## Stored data
☆ ☆ ☆ ☆ ☆ ☆ ☆
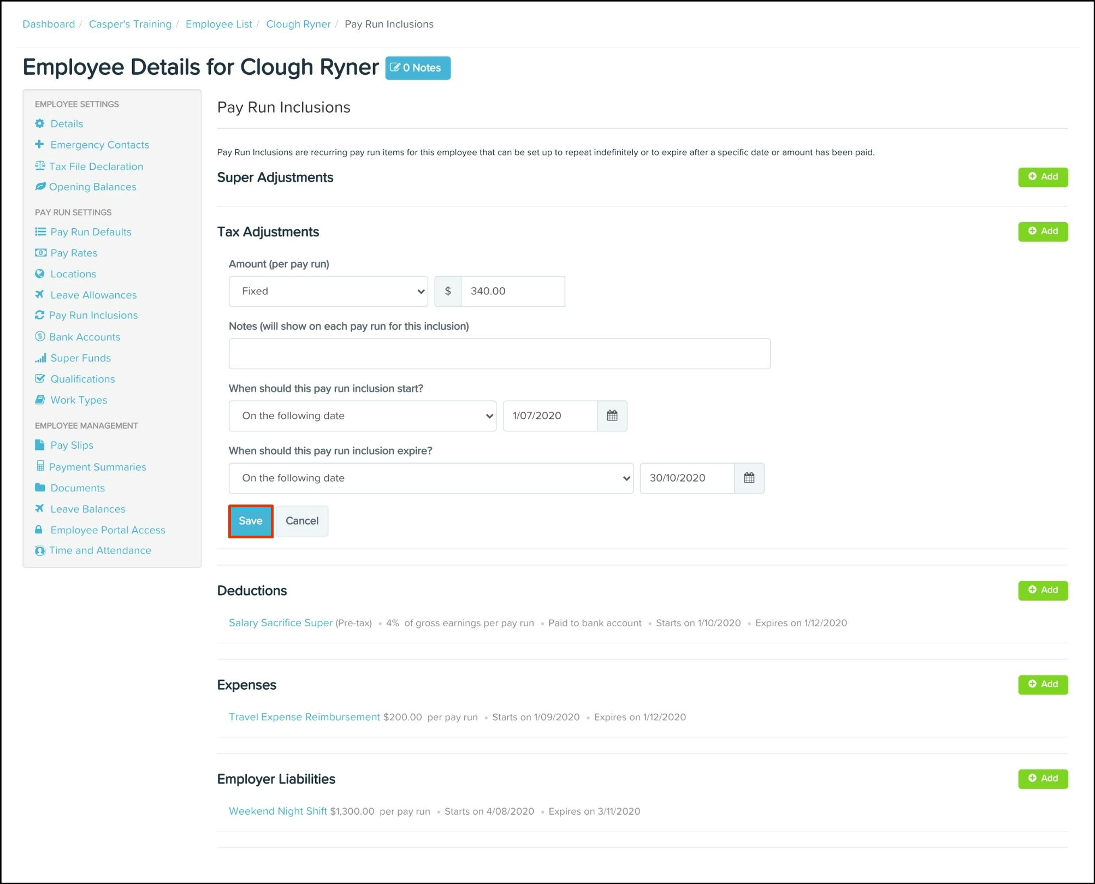Open Pay Rates in sidebar
The height and width of the screenshot is (884, 1095).
[x=74, y=253]
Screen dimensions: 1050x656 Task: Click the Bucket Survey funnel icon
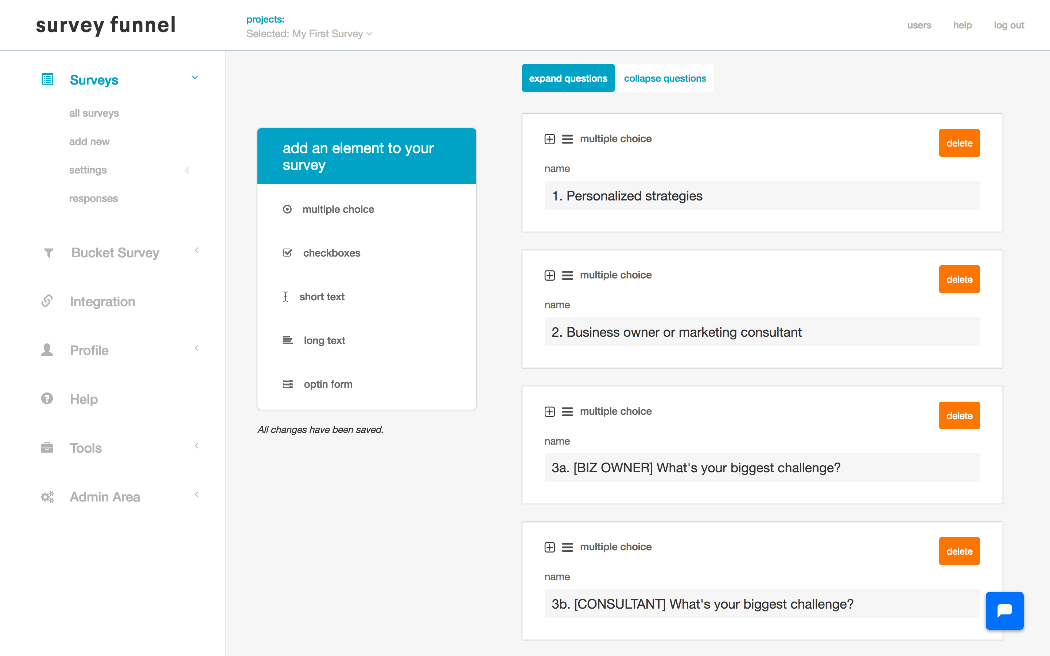pos(49,253)
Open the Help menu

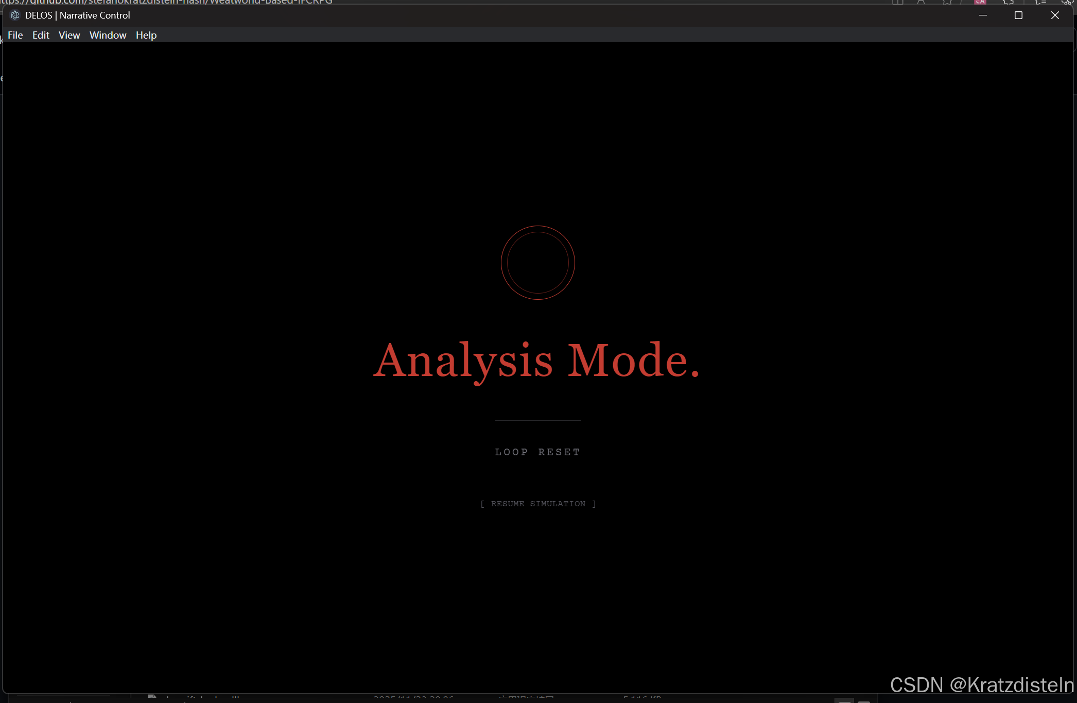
☆ ☆ ☆ ☆ ☆ ☆ ☆
## YOUR INSTRUCTIONS
The expected output is an exact copy of the lines from the one with "Screen dimensions: 1050x656" to the final line of the entries above, pictures excepted; please include both ends.

## REPLY TO THE EXERCISE
Screen dimensions: 1050x656 Task: Click the Bucket Survey funnel icon
pos(49,253)
Open the Help menu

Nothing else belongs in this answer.